## READING TEXT
--

There were other indicators that Carter shared her husband’s affinity for white supremacy as well.

During a Nov. 21, 2020 episode of The Third Rail, titled “Makeup Tips from Auschwitz,” Ogden told his co-hosts that he and his wife had attended that month’s National Justice Party gathering. The National Justice Party is an antisemitic and racist political party founded and chaired by Mike Peinovich, Joseph Jordan, and other white supremacists.

It is listed as a hate group by the Southern Poverty Law Center.

At the Nov. 2020 gathering attendees listened to speeches by Mike Peinovich, Warren Balogh, and Michael McKevitt. Ogden called the speeches “fantastic” and said his wife “loved” the event. He said his wife “traveled quite a bit in her life, for jobs and the like” and had “no problem moving up to Michigan” with him.

“But just being there, this was the community she had always wanted,” he added. “She was – I could tell people really liked her a lot and she liked being with these people. And one of the first things she said to me was ‘We need to move closer to everybody. We need to be part of this.’ Especially ‘cause she wasn’t the only pregnant woman there.”

Ogden said that there were vendors selling candles, embroidery, books from Antelope Hill Publishing — the white nationalist group which published his own book Cultured Grugs — and even race war-themed trading cards. “I showed my wife and she’s like ‘You need to get all these’ ‘cause we were dying laughing at ‘em,” he recalled.

But Ogden also remembered that his wife had trouble maintaining “OPSEC” — or operational security — at the event. As he told his co-hosts, she began switching between her real name and her pseudonym which caused confusion among the attendees they spoke to. “And so nobody was really sure what to call her anymore at that point,” he remarked.

--

## DATASET EXTRACT
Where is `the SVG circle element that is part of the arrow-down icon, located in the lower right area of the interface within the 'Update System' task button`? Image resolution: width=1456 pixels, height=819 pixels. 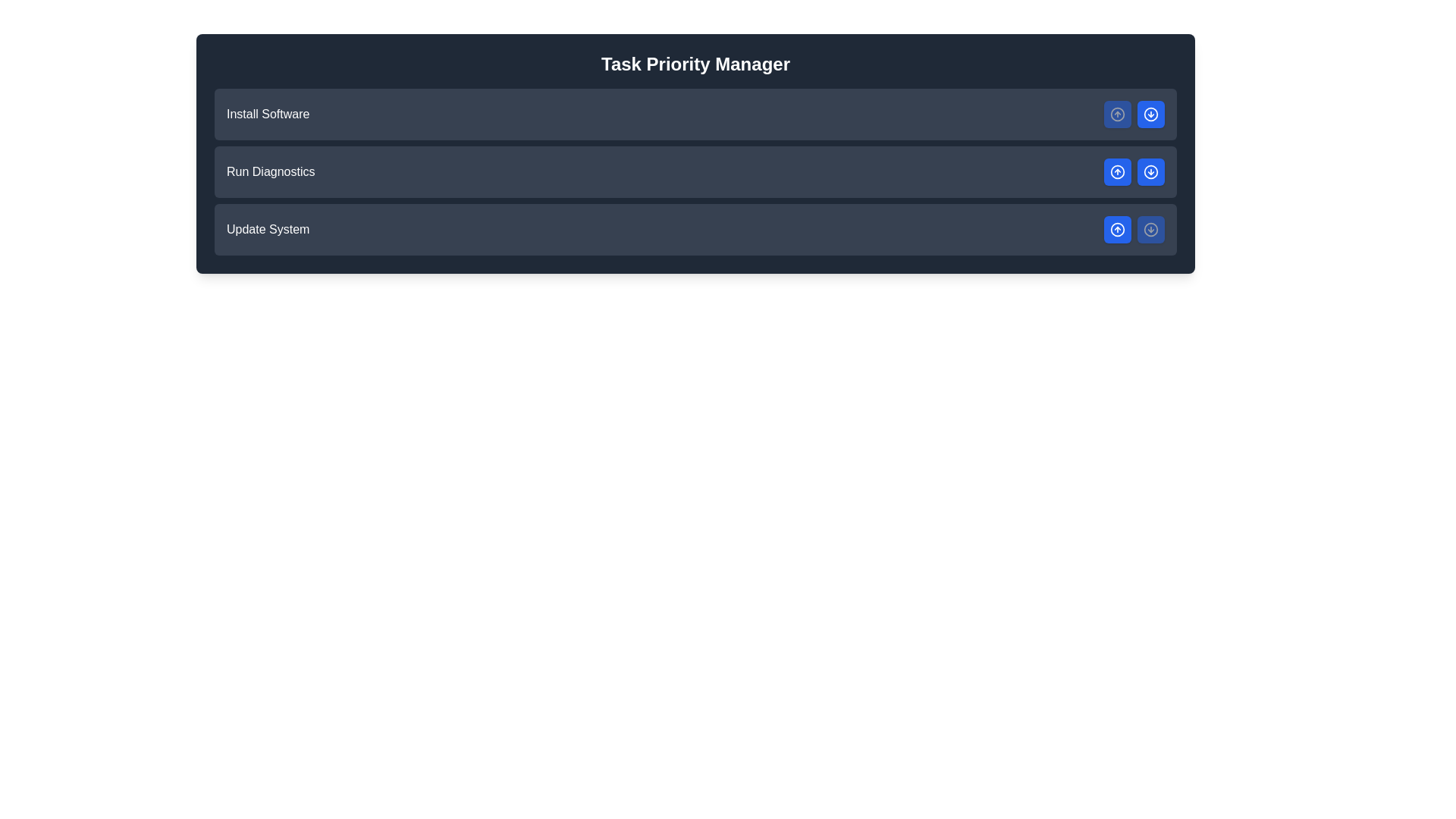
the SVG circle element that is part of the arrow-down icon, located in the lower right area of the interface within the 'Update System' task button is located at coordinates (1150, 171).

--

## EXERCISE REQUIREMENTS
Rewrite the article from "During a Nov." up to and including "other white supremacists.", changing "gathering" to "meeting". Work only from the article, not the data.

## ANSWER TO THE EXERCISE
During a Nov. 21, 2020 episode of The Third Rail, titled “Makeup Tips from Auschwitz,” Ogden told his co-hosts that he and his wife had attended that month’s National Justice Party meeting. The National Justice Party is an antisemitic and racist political party founded and chaired by Mike Peinovich, Joseph Jordan, and other white supremacists.